Such a “serious collection and analysis effort,” says Mellon, would help decrease “the risk of strategic surprise” (ibid). This prescription, however, might also provide a rationale for maintaining a bloated, unsustainable national security bureaucracy that concerns itself more with safeguarding an arrogant, overstretched, and failing American Empire than protecting the American people. Deep state institutions operating within America’s national security bureaucracy might also benefit by using a fictional UFO threat as a pretext for gaining access to “infrared satellite data, NORAD radar databases, and signals and human intelligence reporting” (ibid). When one looks past Mellon’s wild claims of mysterious aerial vehicles imperiling the safety and security of lowly terrestrials, one discerns a national security philosophy that was birthed in elitist circles with a hawkish and militaristic orientation. That national security philosophy was incarnated by National Security Council (NSC) paper 68.

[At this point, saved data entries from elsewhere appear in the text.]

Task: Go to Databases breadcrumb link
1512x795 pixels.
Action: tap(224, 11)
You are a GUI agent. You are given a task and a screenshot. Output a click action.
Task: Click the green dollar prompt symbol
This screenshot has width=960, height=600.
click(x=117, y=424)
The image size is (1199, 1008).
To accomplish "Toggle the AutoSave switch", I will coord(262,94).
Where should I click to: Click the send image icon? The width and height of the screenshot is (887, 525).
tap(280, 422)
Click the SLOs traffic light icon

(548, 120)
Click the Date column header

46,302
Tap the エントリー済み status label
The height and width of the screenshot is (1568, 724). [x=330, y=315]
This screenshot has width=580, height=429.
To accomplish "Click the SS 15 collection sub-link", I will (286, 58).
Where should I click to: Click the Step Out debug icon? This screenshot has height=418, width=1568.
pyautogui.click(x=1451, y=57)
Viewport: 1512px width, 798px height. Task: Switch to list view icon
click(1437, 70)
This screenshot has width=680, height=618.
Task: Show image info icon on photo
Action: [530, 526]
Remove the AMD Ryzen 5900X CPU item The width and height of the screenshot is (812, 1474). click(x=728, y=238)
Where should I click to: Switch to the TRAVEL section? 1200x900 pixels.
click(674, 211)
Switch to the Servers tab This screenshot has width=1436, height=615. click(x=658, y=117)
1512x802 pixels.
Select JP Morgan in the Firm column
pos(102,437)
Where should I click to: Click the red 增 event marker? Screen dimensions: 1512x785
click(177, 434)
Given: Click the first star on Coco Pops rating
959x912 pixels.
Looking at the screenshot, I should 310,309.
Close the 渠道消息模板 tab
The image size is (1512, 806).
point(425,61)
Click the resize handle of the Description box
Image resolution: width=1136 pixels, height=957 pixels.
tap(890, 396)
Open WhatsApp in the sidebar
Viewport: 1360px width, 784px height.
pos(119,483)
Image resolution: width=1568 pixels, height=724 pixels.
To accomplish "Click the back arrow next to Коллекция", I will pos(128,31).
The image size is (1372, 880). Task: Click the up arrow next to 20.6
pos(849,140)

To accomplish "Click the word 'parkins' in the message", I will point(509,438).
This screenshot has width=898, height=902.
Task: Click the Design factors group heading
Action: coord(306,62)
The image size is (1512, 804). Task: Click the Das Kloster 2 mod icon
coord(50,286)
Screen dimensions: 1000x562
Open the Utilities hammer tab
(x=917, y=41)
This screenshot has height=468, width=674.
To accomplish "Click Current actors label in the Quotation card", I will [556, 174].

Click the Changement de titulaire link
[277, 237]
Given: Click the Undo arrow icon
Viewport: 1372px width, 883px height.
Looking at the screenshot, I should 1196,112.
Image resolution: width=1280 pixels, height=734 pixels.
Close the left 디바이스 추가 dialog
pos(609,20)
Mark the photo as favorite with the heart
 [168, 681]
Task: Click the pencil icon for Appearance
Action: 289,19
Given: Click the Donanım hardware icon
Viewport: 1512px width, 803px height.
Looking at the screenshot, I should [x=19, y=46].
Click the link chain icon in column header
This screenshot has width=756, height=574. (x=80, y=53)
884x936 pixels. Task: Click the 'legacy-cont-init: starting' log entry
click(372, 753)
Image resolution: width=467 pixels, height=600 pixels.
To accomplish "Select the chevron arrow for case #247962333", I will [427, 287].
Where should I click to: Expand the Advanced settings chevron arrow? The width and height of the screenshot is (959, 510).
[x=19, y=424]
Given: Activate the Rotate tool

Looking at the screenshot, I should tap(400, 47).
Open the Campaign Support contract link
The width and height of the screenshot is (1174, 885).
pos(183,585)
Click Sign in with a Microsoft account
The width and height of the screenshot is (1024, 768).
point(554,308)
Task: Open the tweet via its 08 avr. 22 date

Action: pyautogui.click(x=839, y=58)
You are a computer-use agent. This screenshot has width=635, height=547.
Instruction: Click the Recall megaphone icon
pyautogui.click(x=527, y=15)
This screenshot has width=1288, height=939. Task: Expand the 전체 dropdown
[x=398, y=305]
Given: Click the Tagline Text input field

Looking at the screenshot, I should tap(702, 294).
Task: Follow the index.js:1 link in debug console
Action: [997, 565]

In many ways, NSC-68 was a response to several Cold War developments that were creating difficulties for the Truman administration (Lindsay). The communist world had experienced some successes that were undermining the administration’s foreign policy goals (ibid). James Lindsay, a member of the elitist Council on Foreign Relations (CFR), elaborates:

To understand the origins of NSC-68, it helps first to know some background. The second half of 1949 had been a tough time for the Truman administration on the foreign policy front. In August, the Soviet Union detonated an atomic device for the first time, ending the U.S. nuclear monopoly far sooner than Washington thought would be the case. Then, in October, Mao Zedong declared the establishment of the communist People’s Republic of China. That set off a bitter debate in the United States over who “lost” China, a debate that helped set the stage for Sen. Joseph McCarthy’s famed Wheeling, West Virginia speech alleging that communists were running rampant at the State Department. (ibid)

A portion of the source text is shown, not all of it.